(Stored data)
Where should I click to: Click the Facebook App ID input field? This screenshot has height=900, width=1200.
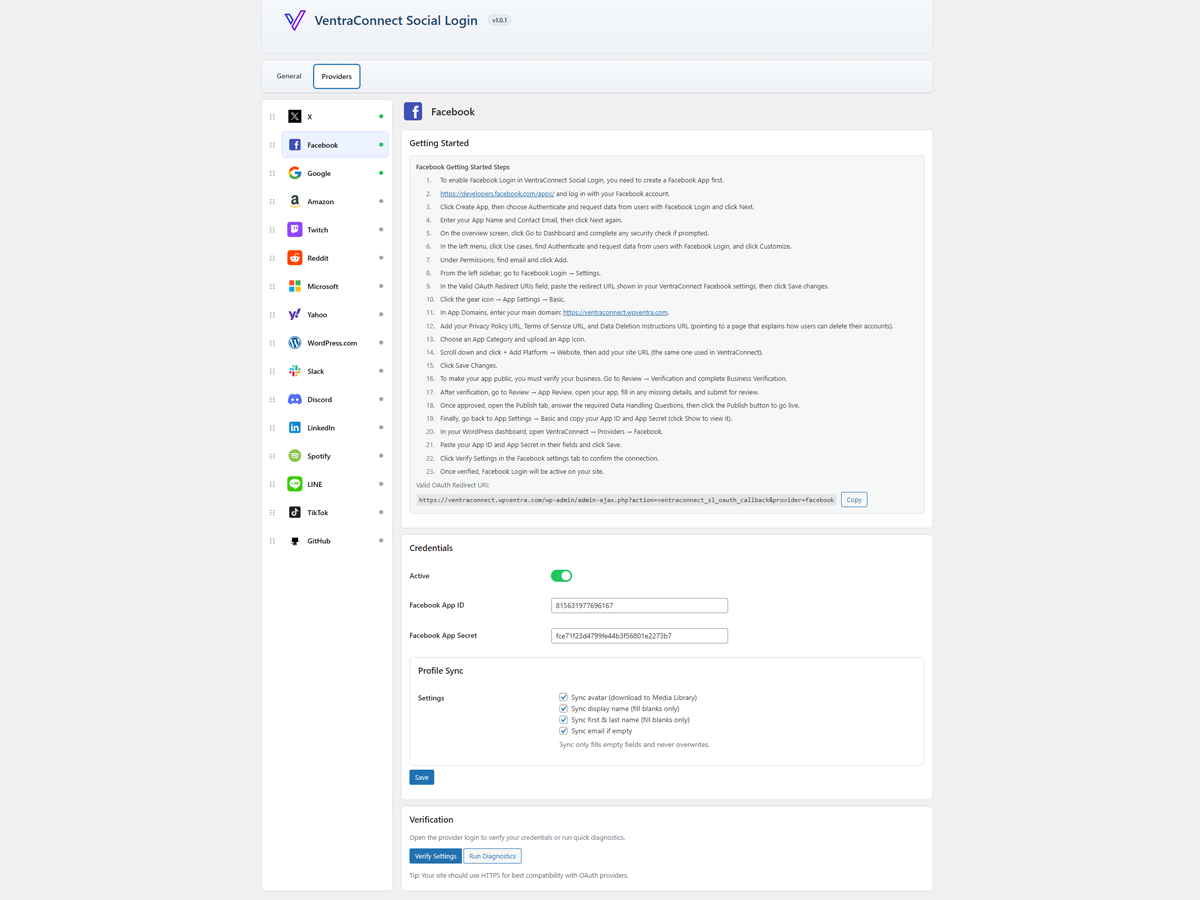point(639,605)
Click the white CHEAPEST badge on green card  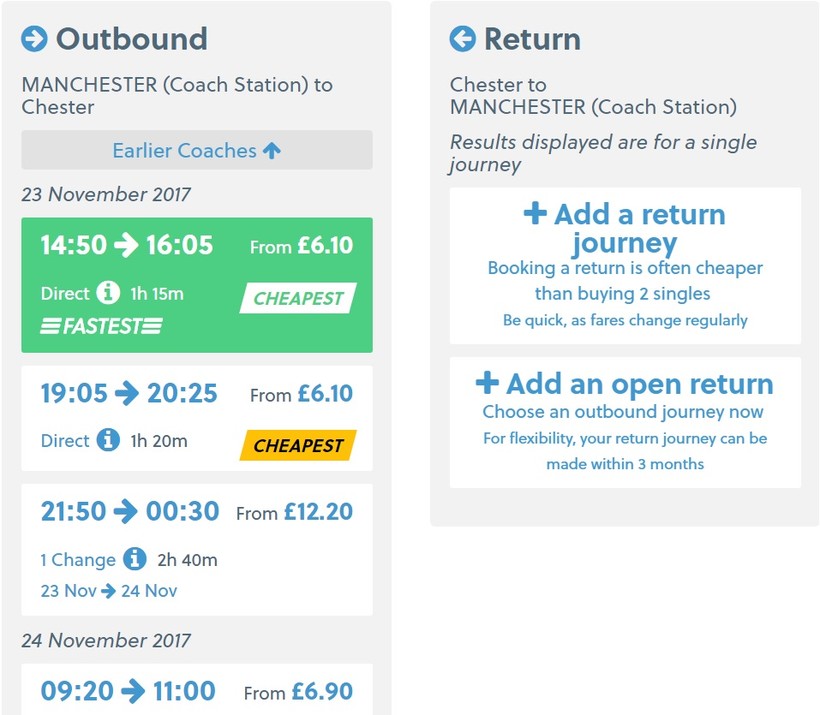pos(298,298)
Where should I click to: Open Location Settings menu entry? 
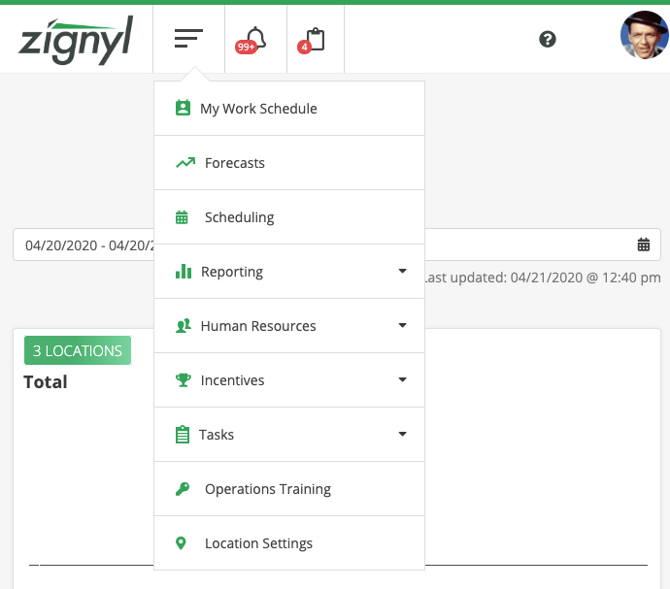[x=259, y=543]
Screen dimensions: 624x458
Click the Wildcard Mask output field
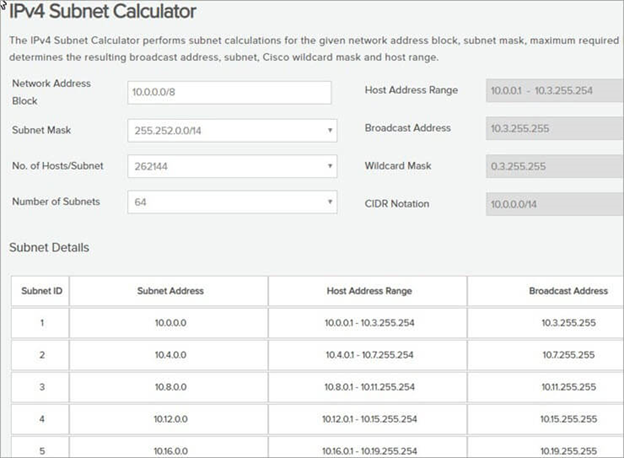554,166
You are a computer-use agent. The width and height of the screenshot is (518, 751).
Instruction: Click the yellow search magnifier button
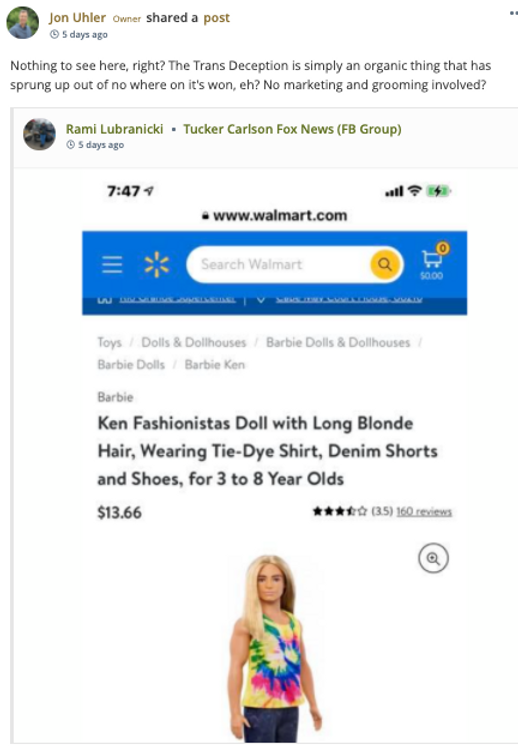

→ **Task brief**
The expected answer is an exact copy of the lines from the one containing "You are a computer-use" through the last line of the entries above, both included, without pictures.

→ **Completed exercise**
You are a computer-use agent. The width and height of the screenshot is (518, 751).
Instruction: Click the yellow search magnifier button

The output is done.